Animal stories have long been the stuff of children's literature, of course. There's the dog who travelled 3,000 miles with a cat and a spider who advised a pig. "But the power of it now is that you get to see the images of numerous instances of co-operation between species," says Stanley Coren, professor emeritus of psychology at the University of British Columbia and author of The Wisdom of Dogs. "These pictures are a substitute for the daily comics or the one-panel cartoon. They give you 10 seconds of pleasure, but you don't just read them, you share them. And there's the [compounded] cuteness factor. You take a puppy and a kitten, [then add more] cute, which results in a viral piece of media."

The possibility of conflict in the relationship adds to the fascination, Coren says. "There's an awful lot of fiction that's based on the odd couple, two things that shouldn't get along. We like the surprise, but there's also an element of danger to interspecies relationships. We watch the dog who befriends an elephant. They're cavorting around. We're slightly amazed but also afraid. What if the elephant turns suddenly? We might have pâté of Labrador retriever."

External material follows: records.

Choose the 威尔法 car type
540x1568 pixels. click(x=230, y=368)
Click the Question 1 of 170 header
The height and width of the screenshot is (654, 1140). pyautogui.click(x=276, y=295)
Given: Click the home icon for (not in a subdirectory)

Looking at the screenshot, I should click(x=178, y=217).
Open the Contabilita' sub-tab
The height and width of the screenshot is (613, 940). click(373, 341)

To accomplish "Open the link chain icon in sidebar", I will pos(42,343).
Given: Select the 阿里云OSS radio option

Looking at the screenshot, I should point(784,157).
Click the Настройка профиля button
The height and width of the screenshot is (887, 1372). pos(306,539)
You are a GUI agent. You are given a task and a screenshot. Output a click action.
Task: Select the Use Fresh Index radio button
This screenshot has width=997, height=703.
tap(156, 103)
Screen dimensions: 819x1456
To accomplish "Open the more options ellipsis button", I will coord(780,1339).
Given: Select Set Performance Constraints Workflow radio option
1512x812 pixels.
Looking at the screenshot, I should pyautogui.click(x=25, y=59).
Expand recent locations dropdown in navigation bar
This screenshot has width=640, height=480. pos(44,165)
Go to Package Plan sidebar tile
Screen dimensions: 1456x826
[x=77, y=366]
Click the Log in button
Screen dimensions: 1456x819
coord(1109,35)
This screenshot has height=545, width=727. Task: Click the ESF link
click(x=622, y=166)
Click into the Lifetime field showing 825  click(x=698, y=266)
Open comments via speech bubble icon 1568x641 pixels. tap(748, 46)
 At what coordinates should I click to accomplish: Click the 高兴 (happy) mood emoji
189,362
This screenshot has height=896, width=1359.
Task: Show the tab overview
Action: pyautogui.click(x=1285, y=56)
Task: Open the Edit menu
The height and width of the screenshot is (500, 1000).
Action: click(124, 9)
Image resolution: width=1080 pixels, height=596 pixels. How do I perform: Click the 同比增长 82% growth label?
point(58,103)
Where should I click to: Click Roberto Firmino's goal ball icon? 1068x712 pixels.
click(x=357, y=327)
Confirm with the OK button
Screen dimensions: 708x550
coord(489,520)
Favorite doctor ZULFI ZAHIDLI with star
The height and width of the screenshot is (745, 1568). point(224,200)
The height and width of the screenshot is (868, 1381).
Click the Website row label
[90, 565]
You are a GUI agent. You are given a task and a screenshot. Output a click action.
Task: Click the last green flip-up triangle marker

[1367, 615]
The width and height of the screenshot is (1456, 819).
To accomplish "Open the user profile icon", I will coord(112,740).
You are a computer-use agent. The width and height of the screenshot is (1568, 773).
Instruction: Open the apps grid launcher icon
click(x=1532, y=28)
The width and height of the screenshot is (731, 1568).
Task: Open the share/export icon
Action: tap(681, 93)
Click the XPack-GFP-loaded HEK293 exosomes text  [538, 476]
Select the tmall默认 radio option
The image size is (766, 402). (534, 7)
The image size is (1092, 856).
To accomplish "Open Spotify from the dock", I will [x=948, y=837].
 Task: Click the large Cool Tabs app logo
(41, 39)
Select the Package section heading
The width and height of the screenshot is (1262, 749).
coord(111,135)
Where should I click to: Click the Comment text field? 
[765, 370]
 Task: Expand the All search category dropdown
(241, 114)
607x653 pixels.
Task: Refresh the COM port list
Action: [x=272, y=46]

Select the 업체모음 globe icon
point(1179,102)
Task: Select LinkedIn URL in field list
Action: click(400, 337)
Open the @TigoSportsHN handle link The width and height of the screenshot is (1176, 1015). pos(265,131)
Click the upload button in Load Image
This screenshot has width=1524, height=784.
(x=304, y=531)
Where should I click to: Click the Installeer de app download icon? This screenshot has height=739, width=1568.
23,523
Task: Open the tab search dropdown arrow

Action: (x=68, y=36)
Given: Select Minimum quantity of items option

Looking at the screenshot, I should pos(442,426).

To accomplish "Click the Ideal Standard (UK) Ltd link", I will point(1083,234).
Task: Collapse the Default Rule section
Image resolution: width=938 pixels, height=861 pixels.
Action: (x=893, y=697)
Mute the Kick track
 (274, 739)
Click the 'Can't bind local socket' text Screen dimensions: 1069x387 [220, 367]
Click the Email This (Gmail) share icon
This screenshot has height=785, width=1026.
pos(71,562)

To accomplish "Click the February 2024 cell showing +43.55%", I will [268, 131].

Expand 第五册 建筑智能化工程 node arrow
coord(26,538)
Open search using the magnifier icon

In the end, it's all a form of distraction, like celebrity culture. It's also mass infantilization: We're diverting ourselves from worries about the world – not to mention the terror of mid-flight turbulence – by gazing at fluffy creatures with saucer eyes and floppy ears. The interspecies relationships, meanwhile, are a sort of wishful fantasy in which no action is required.

"Parenting instincts defied their natural predator instincts where an encounter would typically result in injury and often death," Rogak writes in the introduction of One Big Happy Family. "The simple truth is that the siren call of their maternal or parental drive was stronger."

Awww. Feel the cutegasm? If only human life could be a simpler, more peaceful reality, where lion dictators co-operate with mousey presidents, where we all just get along.